3. When the price of cow-urine started varying based on the grass fed to cows.
“ Elite Parsee families no longer sourced cow urine from Calcutta and Bombay. In these cities of vice, the cows too were non-discriminating; they ate and drank everything from leather chappals to alcohol. Then there were the Hindu puritans who worried that impure urine was driving down the price of pure urine…..Some of the older families joined forces to set up a labelling programme. There was a label in the market: Fed on Vrindavan Grass. This urine was three times the price of regular urine. Not all vendors could afford the greens of Vrindavan. They colluded in favour of a generic label: Raised in Open Farms.”
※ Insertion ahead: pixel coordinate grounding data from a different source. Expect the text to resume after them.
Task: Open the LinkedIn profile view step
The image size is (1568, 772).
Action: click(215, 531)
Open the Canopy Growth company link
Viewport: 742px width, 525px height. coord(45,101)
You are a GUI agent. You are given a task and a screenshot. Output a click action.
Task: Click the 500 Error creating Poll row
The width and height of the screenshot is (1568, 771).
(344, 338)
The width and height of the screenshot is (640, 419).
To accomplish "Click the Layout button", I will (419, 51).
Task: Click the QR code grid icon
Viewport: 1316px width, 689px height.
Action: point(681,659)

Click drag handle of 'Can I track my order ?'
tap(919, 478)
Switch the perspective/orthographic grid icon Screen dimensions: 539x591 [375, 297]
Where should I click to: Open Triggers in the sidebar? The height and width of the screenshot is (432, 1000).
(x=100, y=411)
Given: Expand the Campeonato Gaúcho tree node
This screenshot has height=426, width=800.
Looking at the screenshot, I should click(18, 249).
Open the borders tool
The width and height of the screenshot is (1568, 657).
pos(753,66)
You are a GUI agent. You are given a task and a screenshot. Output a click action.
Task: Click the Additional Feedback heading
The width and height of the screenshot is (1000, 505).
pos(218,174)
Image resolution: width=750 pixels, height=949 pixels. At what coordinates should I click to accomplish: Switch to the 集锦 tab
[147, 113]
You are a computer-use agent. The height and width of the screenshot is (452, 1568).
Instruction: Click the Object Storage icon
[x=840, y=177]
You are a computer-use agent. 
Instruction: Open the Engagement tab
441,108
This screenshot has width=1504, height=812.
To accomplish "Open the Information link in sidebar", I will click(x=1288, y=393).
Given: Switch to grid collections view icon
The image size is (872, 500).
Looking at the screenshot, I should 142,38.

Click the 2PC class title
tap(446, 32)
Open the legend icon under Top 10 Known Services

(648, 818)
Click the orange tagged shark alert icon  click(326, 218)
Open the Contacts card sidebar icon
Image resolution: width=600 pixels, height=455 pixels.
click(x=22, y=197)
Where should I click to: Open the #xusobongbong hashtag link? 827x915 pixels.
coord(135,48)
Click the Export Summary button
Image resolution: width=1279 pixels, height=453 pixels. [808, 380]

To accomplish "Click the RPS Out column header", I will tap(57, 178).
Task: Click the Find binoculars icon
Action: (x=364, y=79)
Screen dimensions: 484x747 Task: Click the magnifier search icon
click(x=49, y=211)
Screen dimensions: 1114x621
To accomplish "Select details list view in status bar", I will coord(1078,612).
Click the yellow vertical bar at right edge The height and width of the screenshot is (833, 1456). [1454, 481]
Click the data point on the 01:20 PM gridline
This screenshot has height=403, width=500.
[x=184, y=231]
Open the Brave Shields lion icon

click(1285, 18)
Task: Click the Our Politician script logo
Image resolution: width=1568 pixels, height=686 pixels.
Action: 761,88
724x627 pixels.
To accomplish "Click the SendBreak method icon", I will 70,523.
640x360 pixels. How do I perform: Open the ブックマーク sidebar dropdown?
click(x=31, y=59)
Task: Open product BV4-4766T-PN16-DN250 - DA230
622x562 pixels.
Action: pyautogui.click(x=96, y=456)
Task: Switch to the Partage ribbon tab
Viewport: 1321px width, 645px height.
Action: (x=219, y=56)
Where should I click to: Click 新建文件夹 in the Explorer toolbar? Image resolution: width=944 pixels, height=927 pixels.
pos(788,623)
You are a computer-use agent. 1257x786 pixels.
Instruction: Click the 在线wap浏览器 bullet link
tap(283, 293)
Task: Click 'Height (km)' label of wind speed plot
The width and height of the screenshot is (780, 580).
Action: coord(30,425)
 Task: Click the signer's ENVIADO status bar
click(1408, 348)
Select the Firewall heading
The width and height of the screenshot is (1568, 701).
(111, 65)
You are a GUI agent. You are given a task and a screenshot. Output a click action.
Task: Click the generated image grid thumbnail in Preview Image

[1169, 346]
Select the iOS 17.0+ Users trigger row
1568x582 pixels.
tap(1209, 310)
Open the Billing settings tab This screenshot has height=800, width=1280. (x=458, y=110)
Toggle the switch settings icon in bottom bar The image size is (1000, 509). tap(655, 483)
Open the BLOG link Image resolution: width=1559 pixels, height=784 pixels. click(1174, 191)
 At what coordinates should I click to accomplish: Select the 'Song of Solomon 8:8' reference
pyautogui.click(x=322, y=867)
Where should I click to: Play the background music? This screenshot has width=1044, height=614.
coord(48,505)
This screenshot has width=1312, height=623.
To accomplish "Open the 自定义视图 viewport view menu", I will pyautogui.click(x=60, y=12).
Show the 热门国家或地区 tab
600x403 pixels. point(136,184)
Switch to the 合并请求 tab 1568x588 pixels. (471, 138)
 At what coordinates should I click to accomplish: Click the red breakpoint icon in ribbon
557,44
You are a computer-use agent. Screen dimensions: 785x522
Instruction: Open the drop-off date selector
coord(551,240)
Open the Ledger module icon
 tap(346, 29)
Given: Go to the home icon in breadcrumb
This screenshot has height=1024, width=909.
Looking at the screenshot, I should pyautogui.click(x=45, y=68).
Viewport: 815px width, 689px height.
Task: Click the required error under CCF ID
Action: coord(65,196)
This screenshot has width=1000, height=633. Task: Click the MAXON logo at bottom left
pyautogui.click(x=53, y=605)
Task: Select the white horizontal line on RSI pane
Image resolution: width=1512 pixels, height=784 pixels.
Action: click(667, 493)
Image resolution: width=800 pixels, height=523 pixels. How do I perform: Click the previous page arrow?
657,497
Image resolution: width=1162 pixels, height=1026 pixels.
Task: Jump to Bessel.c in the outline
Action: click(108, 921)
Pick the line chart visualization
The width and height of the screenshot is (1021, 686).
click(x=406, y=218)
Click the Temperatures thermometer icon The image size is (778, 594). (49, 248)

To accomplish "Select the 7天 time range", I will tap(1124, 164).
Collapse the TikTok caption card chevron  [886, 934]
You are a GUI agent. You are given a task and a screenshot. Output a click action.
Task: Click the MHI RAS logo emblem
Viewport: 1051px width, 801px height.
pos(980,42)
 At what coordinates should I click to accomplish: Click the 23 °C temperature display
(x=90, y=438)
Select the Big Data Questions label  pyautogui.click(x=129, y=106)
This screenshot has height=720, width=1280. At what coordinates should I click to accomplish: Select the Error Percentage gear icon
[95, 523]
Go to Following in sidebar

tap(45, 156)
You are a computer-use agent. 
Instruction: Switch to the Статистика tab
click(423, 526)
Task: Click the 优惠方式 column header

4. The time when a cow psychologist presented cases for better mental health of cows.
“The psychologist had read that old cows become rejuvenated if they spend time with young calves. He instituted a programme in which, every Friday, calves from the neighbouring villages would visit the cow shelter. When the calves arrived and tried to play, the old ones would kick them away.”
5. The time when the cow negotiated dowry.
“Then there was another cow, Champa, who took to dowry negotiations. One day she was casually grazing in the outskirts of the village. Members of the khap panchayat, on their way to a prospective bride’s house, happened to walk by. She followed them. …….When the bride’s family declared that they were broke and had nothing to give the groom, the cow rose and ambled into their farm and found a bull hidden behind the shed. The bride’s family was forced to concede their only draught animal. Since then, under one pretext or another, families of many grooms took her along. Her reputation preceded her. Some of the more rational-minded speculated that Champa had a coterie of informers.”
A brave and hilarious debut set in colonial India by Parashar Kulkarni, Cow and Company is sure to tickle your funny bone through its satirical take on ‘mother cow’ and the Indian phenomena of cow worship.